WHAT TO WORK ON: Transcribe the entries that come next exactly, but not the pictures they contain.
-*-
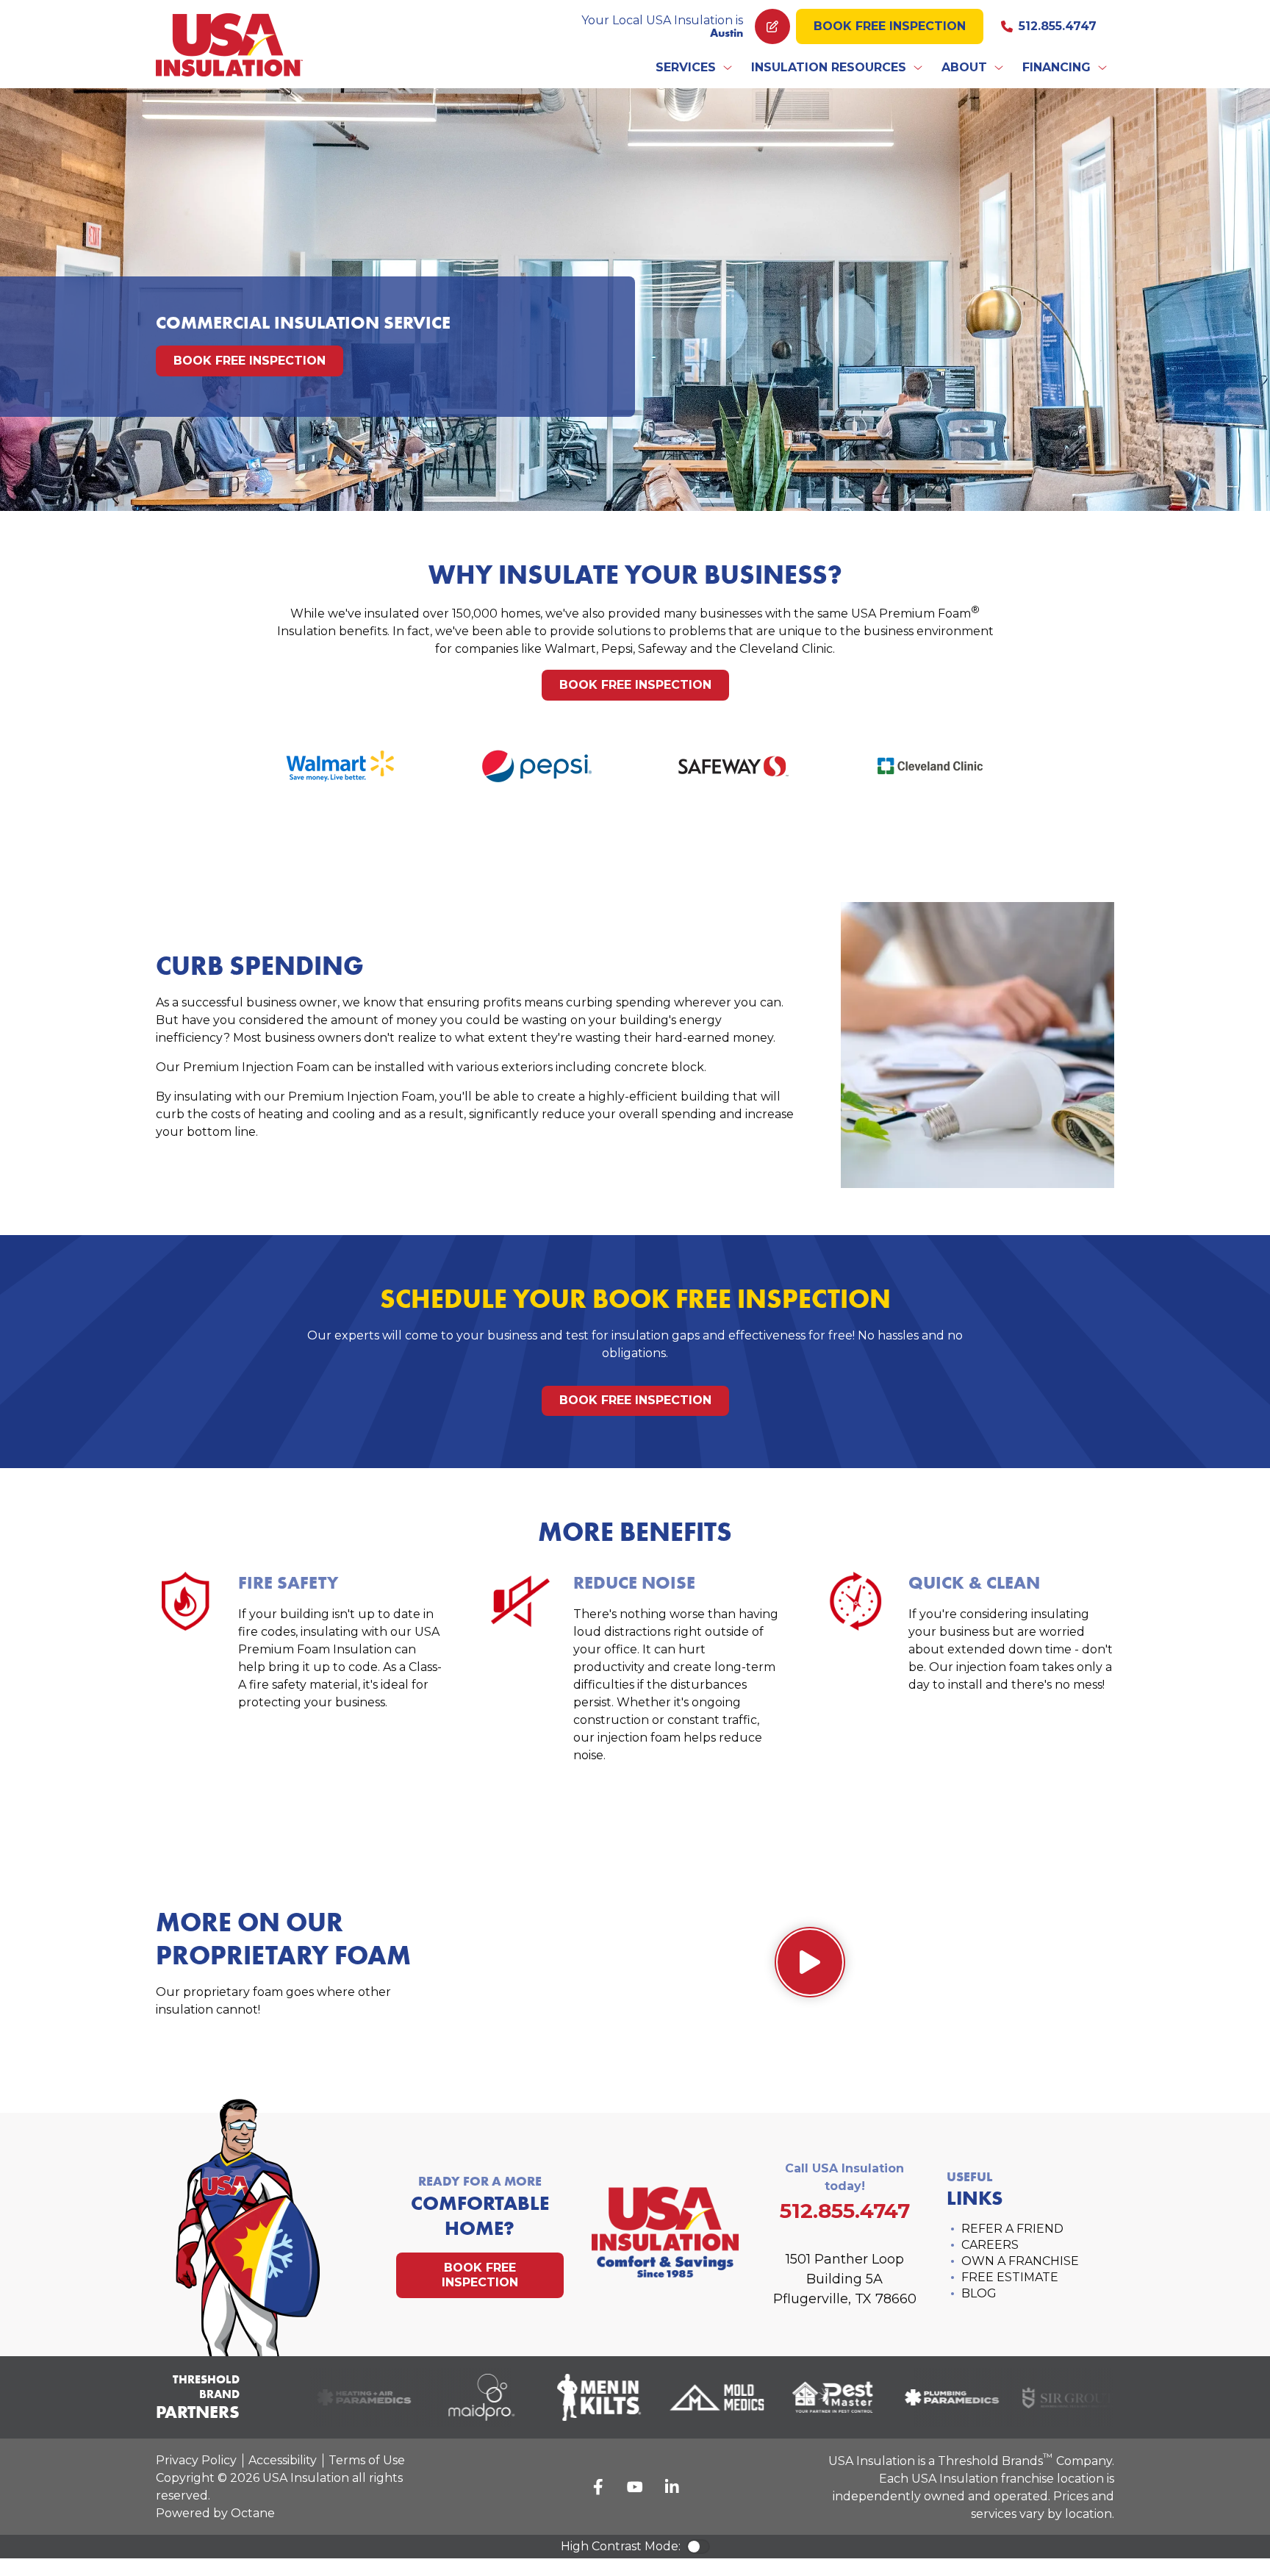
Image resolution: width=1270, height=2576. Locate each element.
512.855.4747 (1058, 26)
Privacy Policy (196, 2460)
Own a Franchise (1020, 2261)
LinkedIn (671, 2487)
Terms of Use (367, 2460)
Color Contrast (698, 2546)
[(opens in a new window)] (344, 2397)
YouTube (635, 2487)
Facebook (598, 2487)
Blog (979, 2293)
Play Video (810, 1962)
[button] (694, 67)
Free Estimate (1009, 2277)
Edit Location (772, 26)
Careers (990, 2245)
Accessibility (282, 2460)
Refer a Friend (1012, 2229)
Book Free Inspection (890, 26)
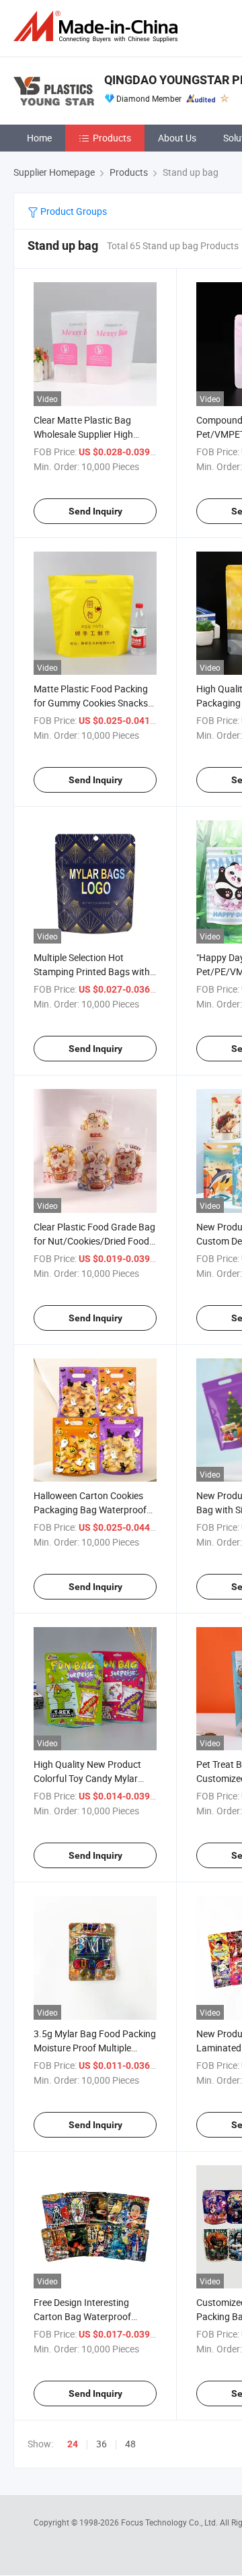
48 (130, 2443)
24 (72, 2444)
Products (112, 137)
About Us (177, 137)
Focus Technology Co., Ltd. (170, 2522)
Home (39, 137)
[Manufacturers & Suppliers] (98, 26)
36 (101, 2443)
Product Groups (72, 211)
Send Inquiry (95, 511)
-*-
SOLUTION TO THE PROBLEM:
Image resolution: width=1270, height=2576. Locate each element.
512.855.4747 (1058, 26)
Privacy Policy (196, 2460)
Own a Franchise (1020, 2261)
LinkedIn (671, 2487)
Terms of Use (367, 2460)
Color Contrast (698, 2546)
[(opens in a new window)] (344, 2397)
YouTube (635, 2487)
Facebook (598, 2487)
Blog (979, 2293)
Play Video (810, 1962)
[button] (694, 67)
Free Estimate (1009, 2277)
Edit Location (772, 26)
Careers (990, 2245)
Accessibility (282, 2460)
Refer a Friend (1012, 2229)
Book Free Inspection (890, 26)
48 (130, 2443)
24 (72, 2444)
Products (112, 137)
About Us (177, 137)
Focus Technology Co., Ltd. (170, 2522)
Home (39, 137)
[Manufacturers & Suppliers] (98, 26)
36 (101, 2443)
Product Groups (72, 211)
Send Inquiry (95, 511)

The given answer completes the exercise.